As I write, the temperature is still rising. I notice Muslim demonstrations are still mostly in the planning stage, across Europe. In light of the recent French rioting, and the timid French response, I fear this may get out of hand. In the Arab world, protests are still confined to “the usual suspects” -- the several thousand who will always come out to provide a fresh “Muslim anger” segment for the international media. The violence in Gaza is also within the usual range, though the explicit targeting of the European Union offices portends something new. But we have yet to see how all this builds. My gut feeling -- albeit at a distance -- is that the “fire this time” is greater than previous apoplectic responses to e.g. the Satanic Verses, the Abu Ghraib prison photos, or the Newsweek reports from Guantanamo.
Not that the provocation is greater. What we have instead is a wave that is building from lesser waves. Each new provocation, each new breakthrough event, such as the 9/11 hit, or the Hamas victory in the Palestinian elections, adds to the height of what is actually becoming a single wave.
What should be apparent to every Western observer by now, is the ability of this wave, served by modern technology, including world television and Internet, to wash over national and regional boundaries in the Muslim world. Those boundaries were drawn by European Imperialists in the last two centuries, and have served as bulkheads or firewalls against just this sort of catastrophe. They were partly meant for that purpose, by a Europe that was once more vividly aware of the power an aroused Islam could exert -- on a once-Christian continent entirely surrounded by Islamic empires or sea, that several times came close to being completely overrun.
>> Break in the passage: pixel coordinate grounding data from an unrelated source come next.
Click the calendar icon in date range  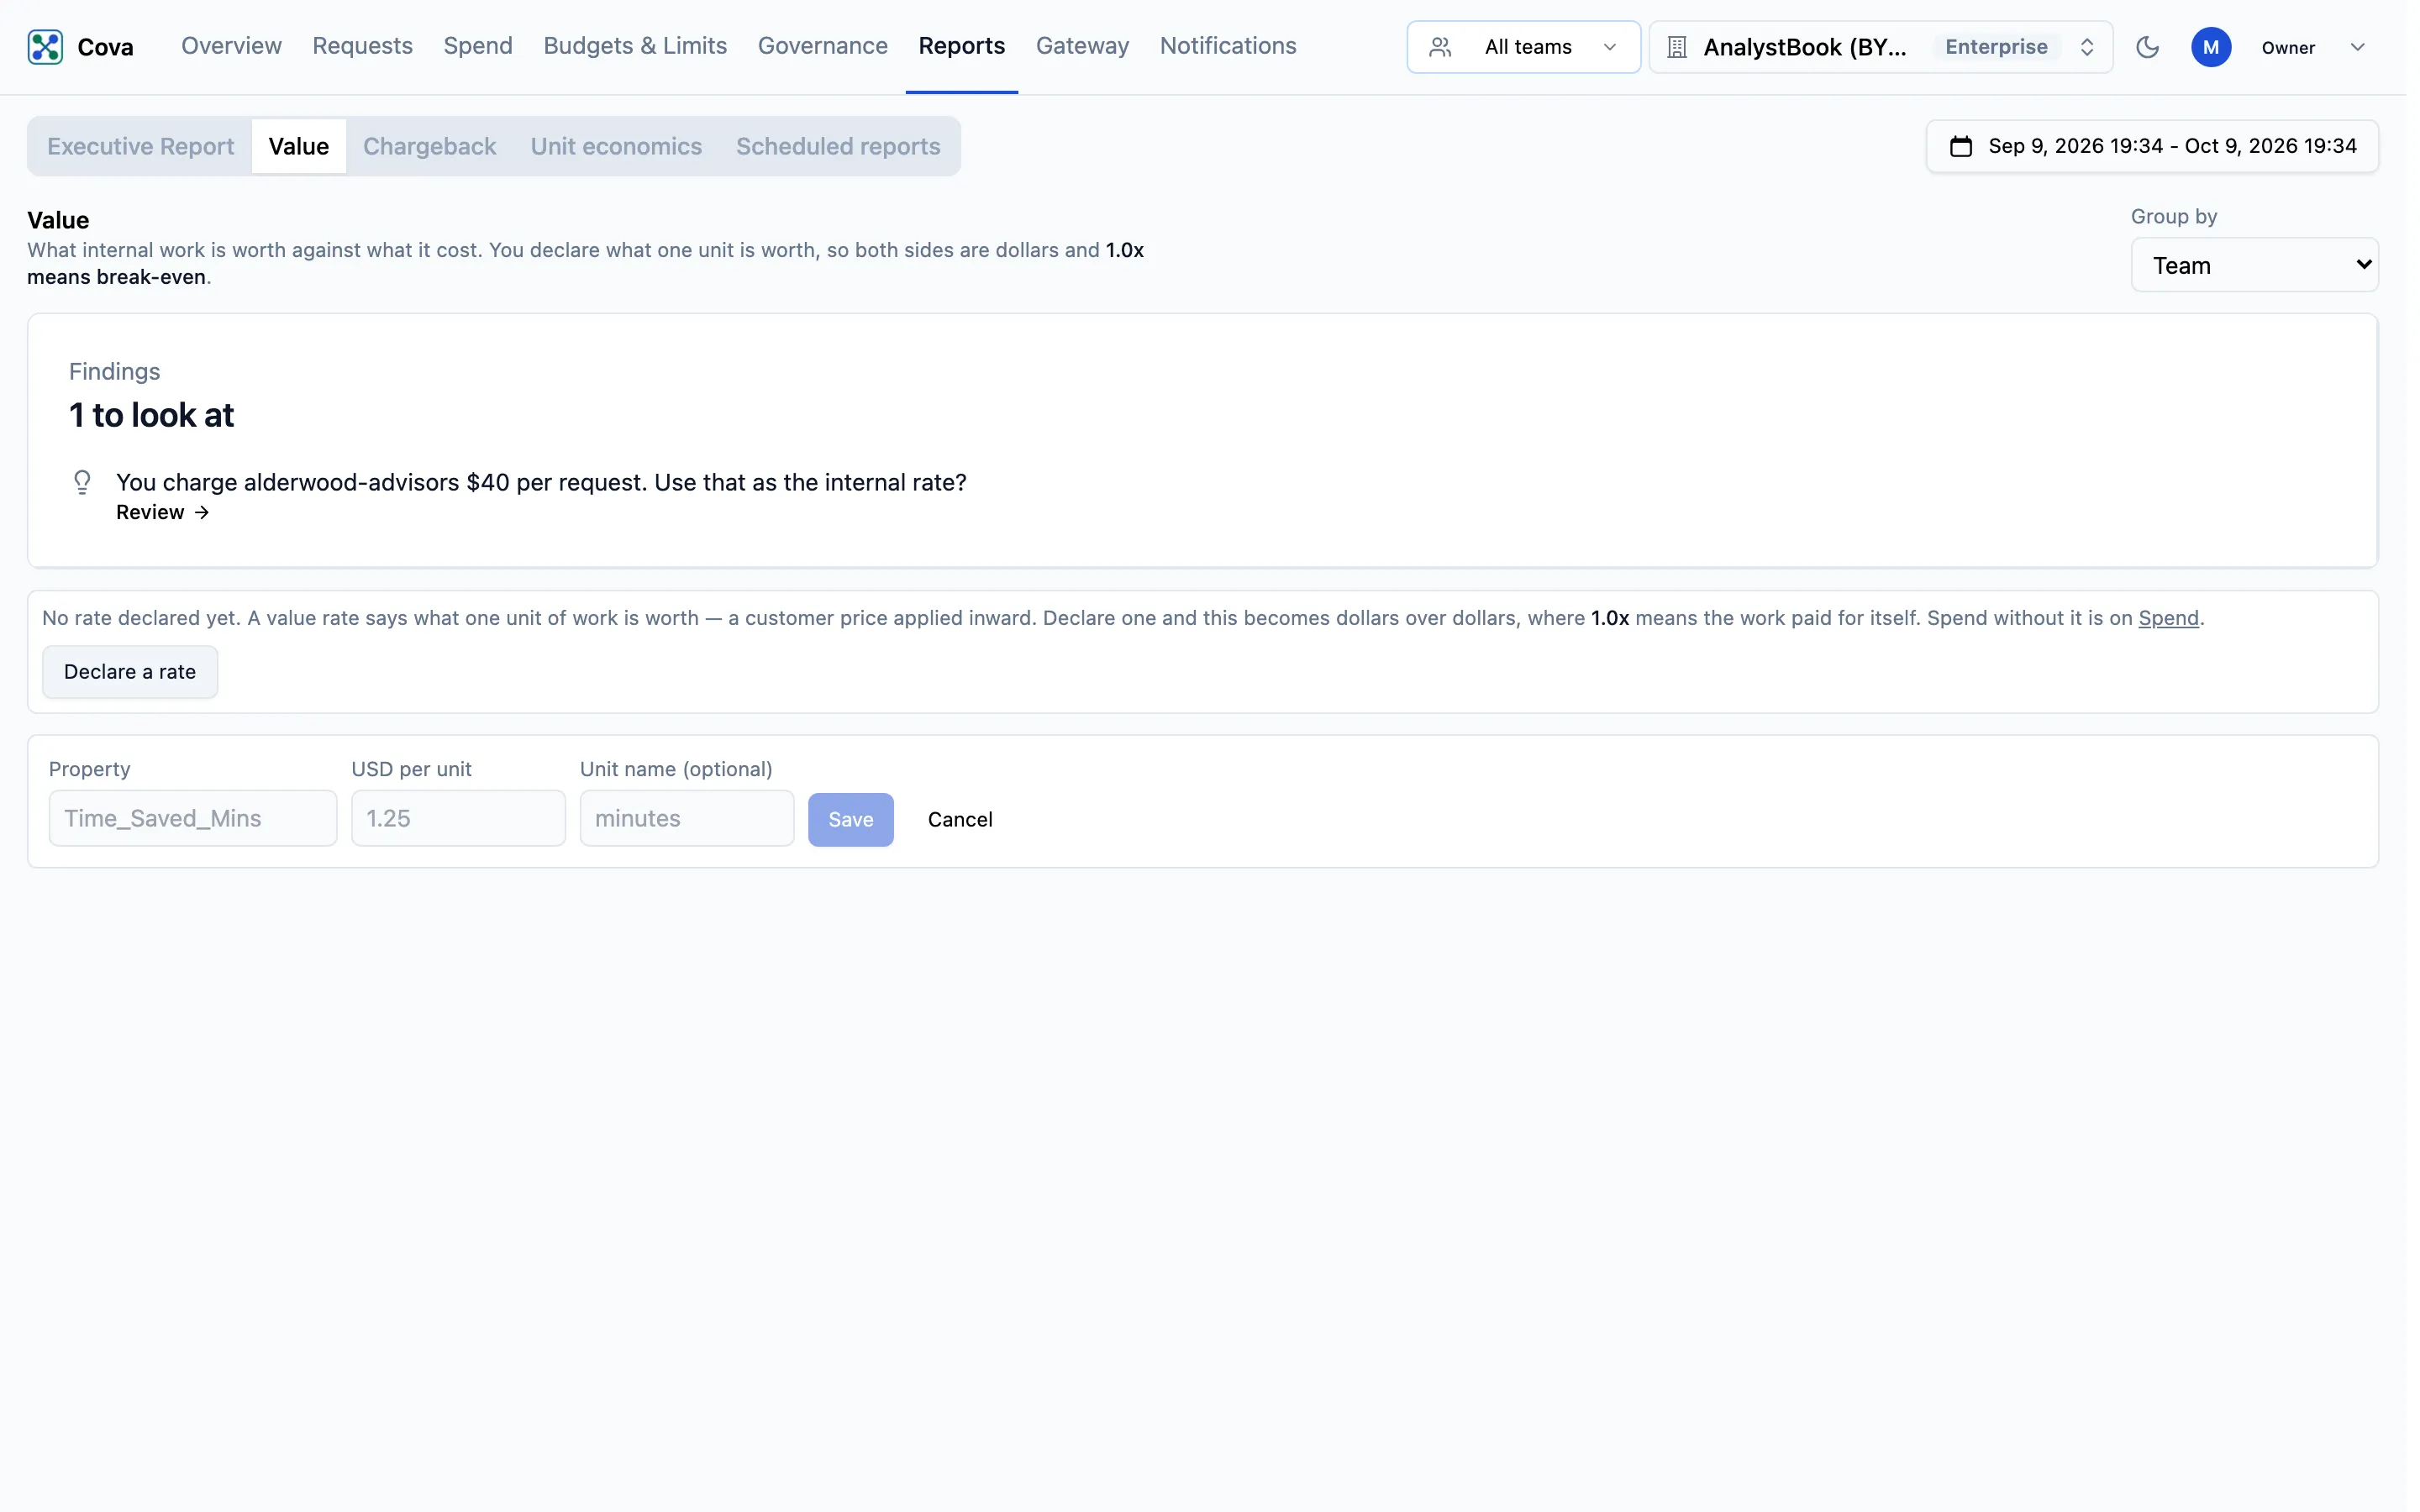click(1960, 146)
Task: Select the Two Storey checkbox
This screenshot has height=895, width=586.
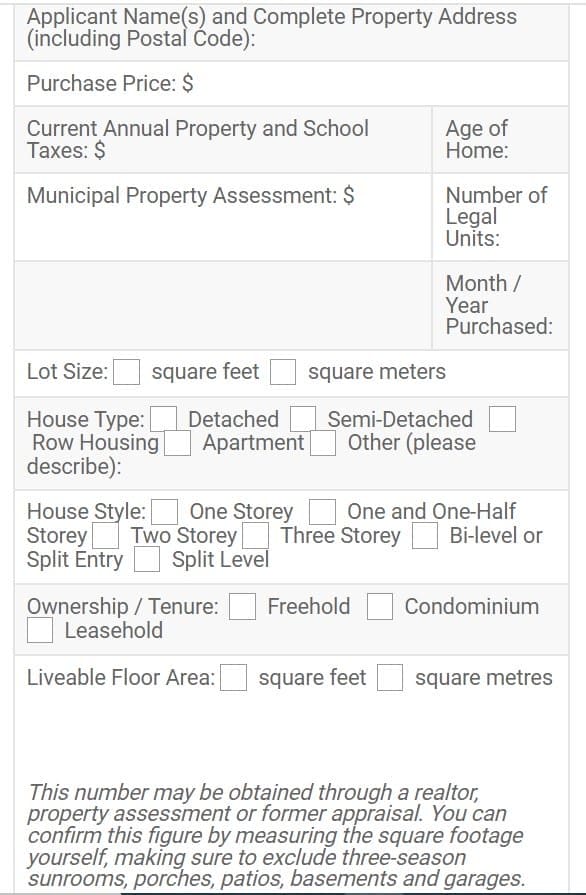Action: 106,535
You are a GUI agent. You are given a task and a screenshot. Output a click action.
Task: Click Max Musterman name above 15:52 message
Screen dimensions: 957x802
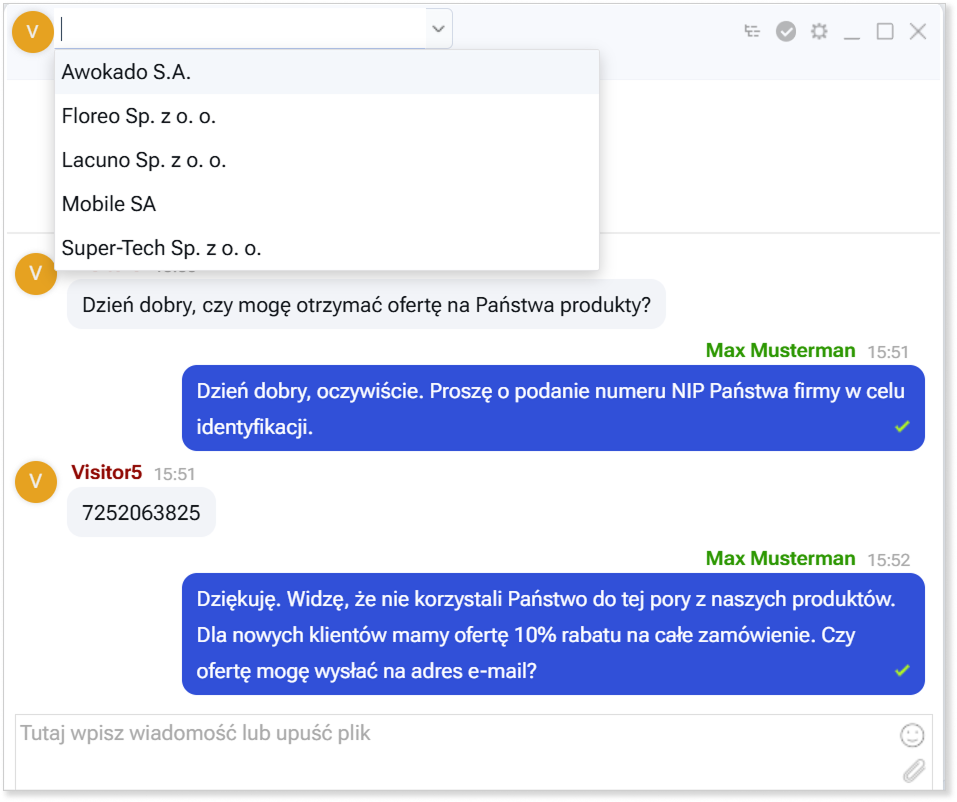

It has become a cliché, or if it has not it should have, that Europe forgets, but Islam remembers. The popularity, and resonance, in the Arab world, of declarations from various “Islamists”, about recovering Andalusia and fighting the Crusaders, is not something we can dismiss as quaint. And those who have lost their religious convictions, are poorly placed to judge the power of religion over the power of nation or place. The European invention of nationalism was, to a large extent, a project to create bulwarks or firewalls within Europe itself, against the spread of what we had seen in the Thirty Years’ War. One might almost say it succeeded too well in taming religious fervour -- so that now Europe is defenceless against any fervour from outside.
So much more to say on this, but let me cut to the chase. While I think President Bush’s doctrine of spreading democracy in the Middle East was worthy and intelligent, and while I think we must not give up on it, the doctrine remains inchoate. We have not yet answered the, “And then what?”
Our enemy -- fanatical Islam -- has shown itself adaptable to Western military tactics. For instance, the development of a new species of booby-traps, or “IED”s in Iraq, as a low-cost way of randomly killing Iraqis and Americans alike, and thus sabotaging Iraq’s recovery, is a clever development from the too-costly methods of car bombs and “suicide-martyrs”. As the Pentagon keeps explaining, it is a mistake to think the other side is incapable of adjusting its tactics, as we adjust ours.
That enemy is now adapting to the tactic of democracy. Even in Iraq, he takes up the challenge, to win elections instead of merely sabotaging them. And he sees a huge possibility in this: to link together disparate national Islamist movements into a pan-Islamic popular front -- that may itself eventually overwhelm the bulwarks and firewalls of European Imperialism. Like multiple hijacked airliners, a modern Western device can be put at the service of an ancient Islamic cause.
The wave of which I spoke above may prove indistinguishable from this wave. What I fear may hit us in due course might be awkwardly called, “the new democratic pan-Islamism".